In a global, digital, highly stressed world, we should not be looking for a narrow, academic curriculum. We should follow other successful countries such as Singapore, which put greater emphasis on flexibility and creativity. If we did that, at least we might be able to face a post-Brexit future, with all its risks and exclusions, with greater confidence and a more collective purpose. We might have a more generous and more inclusive view of the future. We might be more successful as a country. The alternative, which is set out in this White Paper—its central principle an out-of-date and long-abandoned policy—will reinforce a view of a country which has lost its way and is content to rewrite history, reject evidence and revert to nostalgia: a country which may well work for no one.
Again, I note the comments from the noble Lord, Lord Bragg, which are clearly opposed to what we are planning, but I can only repeat that it is right to question and look at these issues to see how selection can play a greater part in our education system, as a holistic approach.
We will expect selective schools to play their part, either by supporting other less well-performing schools or sponsoring new schools in areas where they are needed, as well as removing the barriers that prevent disadvantaged students accessing selective education. I took note of the many comments made, notably by my noble friend Lord James, the noble Baroness, Lady Taylor, the noble Lord, Lord Storey, and indeed by the noble Lord, Lord Bragg, about the 11-plus, the main point being that certainly in the past—a long time ago—the 11-plus meant that children were classed as failures. I must repeat that we are not talking about introducing the 11-plus. We are proposing that more selective schools are introduced in a diverse schools system.
A flexible approach to new selection is the priority.

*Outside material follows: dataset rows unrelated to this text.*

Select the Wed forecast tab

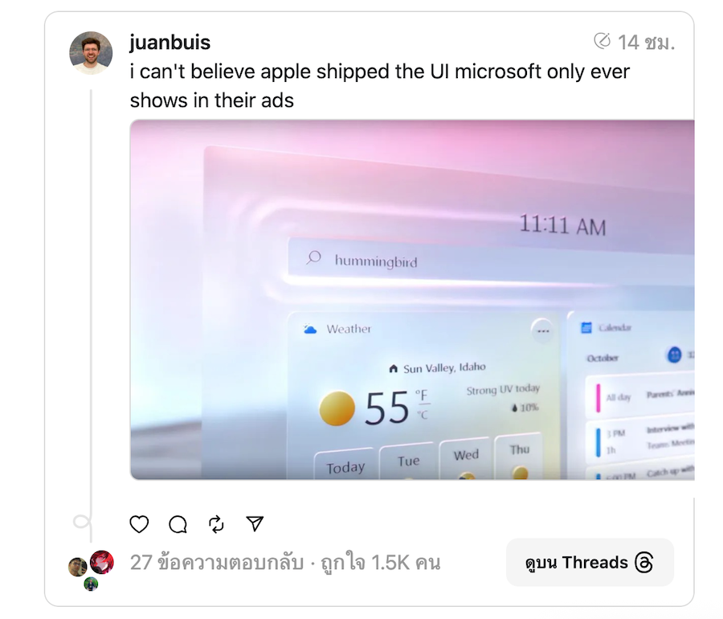[466, 456]
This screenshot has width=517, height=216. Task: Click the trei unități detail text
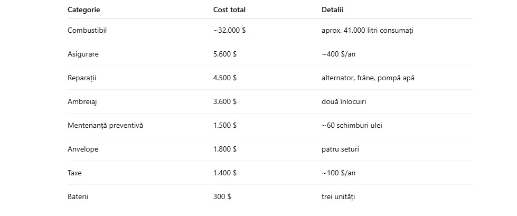[x=339, y=197]
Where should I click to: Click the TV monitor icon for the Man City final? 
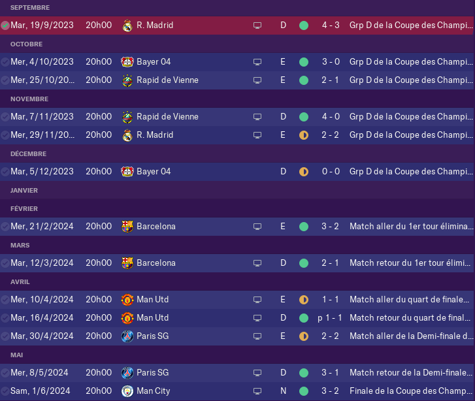click(257, 391)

For example, we are proposing to encourage new selective schools to consider admission at later ages and how they could respond more flexibly to children’s differing rates of development, and according to their talents. This could include moving pupils between schools, encouraging this to happen at different ages, as my noble friend Lord Cormack said, such as 14 and 16, as well as 11, or pupils joining the selective school for specific subjects or specialisms.
Selective schools are good schools. Some 99% of selective schools are good or outstanding and 80% are outstanding. They are popular with parents. As I have already mentioned, there are also a number of non-selective schools that are similarly highly rated, but this is a complex picture and about giving parents the choice of the high-quality education that they want for their children—a choice between good selective education and good non-selective education. It is only right we should examine how we can open up this choice to more families.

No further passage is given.